▶ **Brief**
Turn the lines from the one containing "At what coordinates should I click to accomplish: Toggle" through the one containing "click(118, 69)", both included, into a numbered list, omitting any blank lines.

---- Task input

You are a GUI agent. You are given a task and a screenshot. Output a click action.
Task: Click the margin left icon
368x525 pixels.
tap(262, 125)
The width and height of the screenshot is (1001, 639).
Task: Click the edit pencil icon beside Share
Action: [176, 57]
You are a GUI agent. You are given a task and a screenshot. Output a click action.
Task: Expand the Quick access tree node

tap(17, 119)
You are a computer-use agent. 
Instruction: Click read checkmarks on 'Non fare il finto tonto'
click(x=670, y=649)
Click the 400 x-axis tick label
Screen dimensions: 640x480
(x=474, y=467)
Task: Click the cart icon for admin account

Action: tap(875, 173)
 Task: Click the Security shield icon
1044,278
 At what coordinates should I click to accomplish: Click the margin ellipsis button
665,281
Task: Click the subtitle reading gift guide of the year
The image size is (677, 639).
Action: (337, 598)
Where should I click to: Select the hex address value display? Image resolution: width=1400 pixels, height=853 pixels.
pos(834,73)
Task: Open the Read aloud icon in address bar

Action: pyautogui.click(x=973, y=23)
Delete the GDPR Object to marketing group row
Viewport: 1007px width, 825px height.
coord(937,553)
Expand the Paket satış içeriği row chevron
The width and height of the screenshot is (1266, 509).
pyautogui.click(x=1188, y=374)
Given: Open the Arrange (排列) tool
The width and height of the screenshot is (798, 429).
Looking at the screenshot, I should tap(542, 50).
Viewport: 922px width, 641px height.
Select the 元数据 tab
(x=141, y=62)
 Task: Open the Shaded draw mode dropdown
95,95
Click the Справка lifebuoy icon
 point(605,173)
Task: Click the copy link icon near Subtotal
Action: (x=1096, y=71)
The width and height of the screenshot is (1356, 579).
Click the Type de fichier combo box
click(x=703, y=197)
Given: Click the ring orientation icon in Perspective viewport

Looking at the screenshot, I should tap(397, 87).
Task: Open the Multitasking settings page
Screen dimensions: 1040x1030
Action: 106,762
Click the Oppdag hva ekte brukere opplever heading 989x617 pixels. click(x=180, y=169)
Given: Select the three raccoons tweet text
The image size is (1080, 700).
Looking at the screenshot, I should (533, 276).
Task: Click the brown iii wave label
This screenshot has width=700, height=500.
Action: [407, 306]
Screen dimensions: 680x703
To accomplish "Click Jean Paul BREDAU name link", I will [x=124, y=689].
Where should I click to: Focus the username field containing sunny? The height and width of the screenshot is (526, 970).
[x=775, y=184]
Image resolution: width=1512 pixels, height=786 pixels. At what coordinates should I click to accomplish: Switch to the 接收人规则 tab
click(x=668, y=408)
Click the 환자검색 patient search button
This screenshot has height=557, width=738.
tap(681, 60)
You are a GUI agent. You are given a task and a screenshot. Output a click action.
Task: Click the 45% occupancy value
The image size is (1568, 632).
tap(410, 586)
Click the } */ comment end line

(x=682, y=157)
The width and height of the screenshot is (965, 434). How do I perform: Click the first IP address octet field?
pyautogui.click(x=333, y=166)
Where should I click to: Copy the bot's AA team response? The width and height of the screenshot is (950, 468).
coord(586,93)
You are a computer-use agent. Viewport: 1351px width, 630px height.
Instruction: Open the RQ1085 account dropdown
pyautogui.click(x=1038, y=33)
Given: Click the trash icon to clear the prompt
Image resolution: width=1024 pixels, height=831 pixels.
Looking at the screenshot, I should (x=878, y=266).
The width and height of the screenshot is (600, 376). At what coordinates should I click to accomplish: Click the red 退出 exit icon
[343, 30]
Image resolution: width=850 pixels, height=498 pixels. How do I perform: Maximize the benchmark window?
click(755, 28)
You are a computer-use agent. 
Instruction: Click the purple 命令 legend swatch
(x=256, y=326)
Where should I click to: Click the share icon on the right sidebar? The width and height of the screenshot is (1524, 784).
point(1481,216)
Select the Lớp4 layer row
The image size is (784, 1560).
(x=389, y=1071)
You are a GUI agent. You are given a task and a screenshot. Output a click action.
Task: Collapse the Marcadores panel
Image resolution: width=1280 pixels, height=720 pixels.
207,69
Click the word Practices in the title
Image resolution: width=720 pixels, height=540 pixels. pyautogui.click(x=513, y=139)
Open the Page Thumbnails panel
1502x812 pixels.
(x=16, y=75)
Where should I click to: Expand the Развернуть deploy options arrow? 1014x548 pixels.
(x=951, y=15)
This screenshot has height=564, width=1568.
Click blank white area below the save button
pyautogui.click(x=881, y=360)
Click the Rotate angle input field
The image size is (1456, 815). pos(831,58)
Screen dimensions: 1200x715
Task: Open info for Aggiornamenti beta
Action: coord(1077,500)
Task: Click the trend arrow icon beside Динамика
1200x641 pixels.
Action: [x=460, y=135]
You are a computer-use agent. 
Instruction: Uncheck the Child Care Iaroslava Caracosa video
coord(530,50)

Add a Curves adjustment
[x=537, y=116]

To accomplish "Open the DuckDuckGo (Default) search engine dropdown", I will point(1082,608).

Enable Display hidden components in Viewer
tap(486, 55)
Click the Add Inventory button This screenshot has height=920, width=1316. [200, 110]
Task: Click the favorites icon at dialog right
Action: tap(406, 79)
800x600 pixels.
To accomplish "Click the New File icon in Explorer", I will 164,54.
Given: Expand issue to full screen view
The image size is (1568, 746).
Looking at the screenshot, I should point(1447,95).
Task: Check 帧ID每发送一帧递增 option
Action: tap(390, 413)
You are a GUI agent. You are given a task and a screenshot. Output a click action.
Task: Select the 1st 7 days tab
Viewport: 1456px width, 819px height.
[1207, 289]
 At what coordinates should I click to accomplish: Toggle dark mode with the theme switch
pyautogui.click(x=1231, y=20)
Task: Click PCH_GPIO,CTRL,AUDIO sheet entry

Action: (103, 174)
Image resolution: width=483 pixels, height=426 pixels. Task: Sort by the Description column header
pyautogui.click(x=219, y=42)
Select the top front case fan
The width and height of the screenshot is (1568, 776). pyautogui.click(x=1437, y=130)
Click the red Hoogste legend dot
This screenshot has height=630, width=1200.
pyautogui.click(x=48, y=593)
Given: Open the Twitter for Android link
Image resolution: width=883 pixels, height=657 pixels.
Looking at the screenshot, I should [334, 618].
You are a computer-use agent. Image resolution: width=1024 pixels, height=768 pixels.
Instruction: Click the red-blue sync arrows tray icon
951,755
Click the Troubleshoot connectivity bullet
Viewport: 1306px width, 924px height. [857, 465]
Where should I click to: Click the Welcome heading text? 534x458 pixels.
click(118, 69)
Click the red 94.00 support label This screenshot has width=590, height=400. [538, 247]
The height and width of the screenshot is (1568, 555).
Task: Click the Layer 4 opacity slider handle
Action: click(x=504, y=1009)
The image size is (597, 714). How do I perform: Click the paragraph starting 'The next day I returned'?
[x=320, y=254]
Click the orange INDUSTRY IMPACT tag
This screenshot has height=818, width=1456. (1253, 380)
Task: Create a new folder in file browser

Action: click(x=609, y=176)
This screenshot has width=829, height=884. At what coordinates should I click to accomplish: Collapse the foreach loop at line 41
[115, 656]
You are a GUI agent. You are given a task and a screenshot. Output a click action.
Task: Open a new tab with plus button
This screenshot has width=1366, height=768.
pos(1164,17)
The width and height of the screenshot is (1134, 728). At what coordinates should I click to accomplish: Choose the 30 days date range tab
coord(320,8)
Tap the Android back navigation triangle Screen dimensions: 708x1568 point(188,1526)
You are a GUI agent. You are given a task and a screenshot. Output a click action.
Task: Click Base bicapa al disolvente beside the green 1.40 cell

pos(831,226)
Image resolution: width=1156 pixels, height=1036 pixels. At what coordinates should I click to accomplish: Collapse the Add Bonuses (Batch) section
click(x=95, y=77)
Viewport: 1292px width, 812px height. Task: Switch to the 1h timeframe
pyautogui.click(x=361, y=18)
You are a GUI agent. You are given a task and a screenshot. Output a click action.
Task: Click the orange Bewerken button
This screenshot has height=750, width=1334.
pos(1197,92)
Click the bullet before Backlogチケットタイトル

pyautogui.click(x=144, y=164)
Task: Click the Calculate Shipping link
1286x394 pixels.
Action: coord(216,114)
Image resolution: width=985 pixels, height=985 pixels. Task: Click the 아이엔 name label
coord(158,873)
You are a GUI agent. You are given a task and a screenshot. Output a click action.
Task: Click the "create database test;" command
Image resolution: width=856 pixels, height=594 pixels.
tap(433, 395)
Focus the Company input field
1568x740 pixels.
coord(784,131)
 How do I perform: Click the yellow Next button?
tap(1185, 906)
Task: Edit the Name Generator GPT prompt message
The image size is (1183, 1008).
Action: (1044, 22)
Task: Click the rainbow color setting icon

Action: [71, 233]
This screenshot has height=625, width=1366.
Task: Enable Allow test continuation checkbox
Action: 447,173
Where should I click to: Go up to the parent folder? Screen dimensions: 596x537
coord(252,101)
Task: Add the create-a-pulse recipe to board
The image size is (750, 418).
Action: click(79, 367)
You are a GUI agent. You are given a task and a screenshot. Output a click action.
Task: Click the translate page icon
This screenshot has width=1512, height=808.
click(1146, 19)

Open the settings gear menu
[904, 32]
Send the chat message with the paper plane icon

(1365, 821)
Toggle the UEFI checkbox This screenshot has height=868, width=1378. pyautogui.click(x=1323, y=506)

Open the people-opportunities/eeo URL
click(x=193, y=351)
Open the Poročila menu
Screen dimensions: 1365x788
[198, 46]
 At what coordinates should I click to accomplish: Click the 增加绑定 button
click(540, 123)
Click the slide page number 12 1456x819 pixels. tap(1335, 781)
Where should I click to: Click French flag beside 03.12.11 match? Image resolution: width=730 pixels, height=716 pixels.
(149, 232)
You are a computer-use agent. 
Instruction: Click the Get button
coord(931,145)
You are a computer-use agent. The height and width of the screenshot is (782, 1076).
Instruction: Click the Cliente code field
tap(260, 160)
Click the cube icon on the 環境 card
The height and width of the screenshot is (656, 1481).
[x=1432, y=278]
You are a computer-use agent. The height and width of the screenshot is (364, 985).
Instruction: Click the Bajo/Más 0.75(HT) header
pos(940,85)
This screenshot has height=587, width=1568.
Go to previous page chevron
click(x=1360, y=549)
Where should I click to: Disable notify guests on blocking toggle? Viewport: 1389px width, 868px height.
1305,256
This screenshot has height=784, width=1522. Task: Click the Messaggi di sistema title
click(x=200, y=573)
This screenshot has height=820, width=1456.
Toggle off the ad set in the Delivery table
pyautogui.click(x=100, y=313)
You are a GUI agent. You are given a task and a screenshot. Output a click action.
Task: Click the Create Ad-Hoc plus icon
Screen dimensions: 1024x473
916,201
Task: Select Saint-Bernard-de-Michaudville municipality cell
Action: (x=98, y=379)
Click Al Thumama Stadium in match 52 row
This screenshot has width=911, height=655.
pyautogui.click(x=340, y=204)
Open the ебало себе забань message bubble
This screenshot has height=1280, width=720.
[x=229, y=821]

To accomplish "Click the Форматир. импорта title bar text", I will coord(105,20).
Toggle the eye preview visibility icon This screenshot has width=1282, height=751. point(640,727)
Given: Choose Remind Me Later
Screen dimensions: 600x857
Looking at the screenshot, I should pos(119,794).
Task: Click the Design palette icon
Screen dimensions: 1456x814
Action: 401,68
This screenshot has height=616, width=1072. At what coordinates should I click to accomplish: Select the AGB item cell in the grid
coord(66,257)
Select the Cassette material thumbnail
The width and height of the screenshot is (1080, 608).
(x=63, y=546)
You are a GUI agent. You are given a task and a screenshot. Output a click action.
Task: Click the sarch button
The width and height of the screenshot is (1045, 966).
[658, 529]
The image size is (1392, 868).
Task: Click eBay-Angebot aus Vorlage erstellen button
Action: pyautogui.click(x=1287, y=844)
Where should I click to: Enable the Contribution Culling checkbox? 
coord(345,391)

--------

▶ **Answer to the exercise**
1.  At what coordinates should I click to accomplish: Toggle dark mode with the theme switch
2. pyautogui.click(x=1231, y=20)
3. Task: Click PCH_GPIO,CTRL,AUDIO sheet entry
4. Action: (103, 174)
5. Image resolution: width=483 pixels, height=426 pixels. Task: Sort by the Description column header
6. pyautogui.click(x=219, y=42)
7. Select the top front case fan
8. The width and height of the screenshot is (1568, 776). pyautogui.click(x=1437, y=130)
9. Click the red Hoogste legend dot
10. This screenshot has height=630, width=1200.
11. pyautogui.click(x=48, y=593)
12. Given: Open the Twitter for Android link
13. Image resolution: width=883 pixels, height=657 pixels.
14. Looking at the screenshot, I should [334, 618].
15. You are a computer-use agent. Image resolution: width=1024 pixels, height=768 pixels.
16. Instruction: Click the red-blue sync arrows tray icon
17. 951,755
18. Click the Troubleshoot connectivity bullet
19. Viewport: 1306px width, 924px height. [857, 465]
20. Where should I click to: Click the Welcome heading text? 534x458 pixels.
21. click(118, 69)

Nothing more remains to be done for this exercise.